Graduate teaching assistants (GTAs) are gaining increasing responsibility for the instruction of undergraduate science students, yet little is known about their beliefs about science pedagogy or subsequent classroom practices. This study looked at six GTAs who were primary instructors in an introductory biology laboratory course. Teaching assistants taught a lesson about the potential social, health, and environmental impacts of genetically modified crops. Through classroom observations and in‐depth interviews, the researchers examined how instructors chose to frame their lessons and what GTAs perceived as important for students to know about this particular socioscientific issue (SSI). Results showed a disconnect between the relatively mature conceptualizations of effective SSI instruction that emerged during interviews and classroom practice.
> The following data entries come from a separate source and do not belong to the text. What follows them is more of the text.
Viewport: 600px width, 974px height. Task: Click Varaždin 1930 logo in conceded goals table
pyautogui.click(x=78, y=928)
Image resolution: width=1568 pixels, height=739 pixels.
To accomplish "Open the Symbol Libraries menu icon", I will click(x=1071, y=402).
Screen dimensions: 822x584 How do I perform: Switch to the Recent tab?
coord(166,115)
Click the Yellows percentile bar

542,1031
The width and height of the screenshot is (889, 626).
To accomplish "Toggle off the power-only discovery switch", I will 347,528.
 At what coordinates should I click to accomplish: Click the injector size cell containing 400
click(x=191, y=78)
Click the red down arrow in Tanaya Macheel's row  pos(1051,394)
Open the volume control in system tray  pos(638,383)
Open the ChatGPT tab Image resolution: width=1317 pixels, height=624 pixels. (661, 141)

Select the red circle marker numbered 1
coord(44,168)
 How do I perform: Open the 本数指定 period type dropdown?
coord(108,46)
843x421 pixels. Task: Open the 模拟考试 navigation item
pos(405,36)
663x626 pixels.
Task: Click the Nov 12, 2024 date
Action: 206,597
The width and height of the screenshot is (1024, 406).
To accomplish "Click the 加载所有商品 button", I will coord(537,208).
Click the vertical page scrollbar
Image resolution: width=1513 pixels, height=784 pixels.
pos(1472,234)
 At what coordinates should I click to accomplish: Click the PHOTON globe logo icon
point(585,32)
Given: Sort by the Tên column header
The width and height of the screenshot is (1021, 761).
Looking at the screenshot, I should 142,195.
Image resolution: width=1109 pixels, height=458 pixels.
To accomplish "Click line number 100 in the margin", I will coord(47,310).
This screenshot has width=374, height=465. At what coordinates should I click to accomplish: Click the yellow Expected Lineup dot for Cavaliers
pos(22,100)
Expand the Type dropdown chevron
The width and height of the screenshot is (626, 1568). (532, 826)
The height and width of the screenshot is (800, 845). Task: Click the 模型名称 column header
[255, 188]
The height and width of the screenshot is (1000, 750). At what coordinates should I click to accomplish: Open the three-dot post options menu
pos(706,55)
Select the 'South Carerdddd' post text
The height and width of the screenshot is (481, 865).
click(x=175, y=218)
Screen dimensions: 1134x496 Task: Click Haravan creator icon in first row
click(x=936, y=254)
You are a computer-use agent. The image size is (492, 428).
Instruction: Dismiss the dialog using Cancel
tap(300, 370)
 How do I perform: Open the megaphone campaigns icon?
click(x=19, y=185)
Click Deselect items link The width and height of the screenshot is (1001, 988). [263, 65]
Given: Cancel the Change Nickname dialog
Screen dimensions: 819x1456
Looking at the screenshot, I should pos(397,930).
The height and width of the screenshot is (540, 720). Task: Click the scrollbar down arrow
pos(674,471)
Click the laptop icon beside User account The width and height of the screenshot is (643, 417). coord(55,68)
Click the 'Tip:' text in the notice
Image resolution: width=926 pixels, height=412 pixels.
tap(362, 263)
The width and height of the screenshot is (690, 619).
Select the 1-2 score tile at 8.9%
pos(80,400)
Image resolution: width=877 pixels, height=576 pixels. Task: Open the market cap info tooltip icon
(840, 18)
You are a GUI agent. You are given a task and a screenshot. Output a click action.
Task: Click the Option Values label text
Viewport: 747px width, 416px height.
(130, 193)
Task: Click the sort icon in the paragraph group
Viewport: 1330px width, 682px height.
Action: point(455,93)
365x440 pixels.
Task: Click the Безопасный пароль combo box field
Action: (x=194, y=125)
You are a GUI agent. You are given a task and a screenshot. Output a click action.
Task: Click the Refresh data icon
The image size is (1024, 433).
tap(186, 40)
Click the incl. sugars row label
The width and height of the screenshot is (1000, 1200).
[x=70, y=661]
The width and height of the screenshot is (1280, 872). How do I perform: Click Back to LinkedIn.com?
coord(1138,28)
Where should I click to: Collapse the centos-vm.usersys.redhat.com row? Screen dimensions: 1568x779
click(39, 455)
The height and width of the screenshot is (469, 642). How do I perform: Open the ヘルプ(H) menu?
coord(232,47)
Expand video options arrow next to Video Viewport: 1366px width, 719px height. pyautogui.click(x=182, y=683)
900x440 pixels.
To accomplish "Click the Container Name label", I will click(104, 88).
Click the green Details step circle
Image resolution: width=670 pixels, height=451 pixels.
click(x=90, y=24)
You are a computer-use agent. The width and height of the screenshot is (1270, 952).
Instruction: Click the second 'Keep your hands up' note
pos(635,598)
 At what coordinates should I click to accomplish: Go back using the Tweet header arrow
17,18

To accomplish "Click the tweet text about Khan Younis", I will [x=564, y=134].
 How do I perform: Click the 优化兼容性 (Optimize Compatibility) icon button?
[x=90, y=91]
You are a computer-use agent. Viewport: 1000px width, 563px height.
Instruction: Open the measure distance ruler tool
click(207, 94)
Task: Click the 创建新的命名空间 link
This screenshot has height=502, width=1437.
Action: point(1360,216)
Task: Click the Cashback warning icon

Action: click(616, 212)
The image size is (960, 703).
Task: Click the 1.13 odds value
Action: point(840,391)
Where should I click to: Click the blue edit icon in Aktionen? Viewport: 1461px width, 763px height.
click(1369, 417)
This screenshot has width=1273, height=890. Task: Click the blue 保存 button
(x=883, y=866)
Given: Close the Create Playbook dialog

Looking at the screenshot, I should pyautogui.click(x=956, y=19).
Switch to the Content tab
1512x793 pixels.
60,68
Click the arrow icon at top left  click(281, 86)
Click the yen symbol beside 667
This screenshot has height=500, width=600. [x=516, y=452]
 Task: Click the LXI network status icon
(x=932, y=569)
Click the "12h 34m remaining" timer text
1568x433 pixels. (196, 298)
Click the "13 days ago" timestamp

Instructional Representations as Tools to Teach Systems Thinking

Emphasis on learning about systems in science education has long been part of national and state curricula, but the focus on implementing a “systems thinking” approach in science classrooms has grown in importance. Systems thinking involves helping students understand the complexity of systems by recognizing the interactions and interrelationships between system components and processes. Evidence from research has shown that effective systems thinking instruction requires teachers to explicitly use models and representations. The selection, interpretation, explanation and use of effective representations are dependent on classroom teachers for developing systems thinking and representational competence. This chapter examines representational competence in the context of lessons that teach systems thinking. Drawing on prior research, theoretical perspectives about systems thinking and the use of representations as instructional tools are discussed. A developed rubric is presented for examining teachers’ pedagogical perspectives when selecting representations for teaching about a complex system.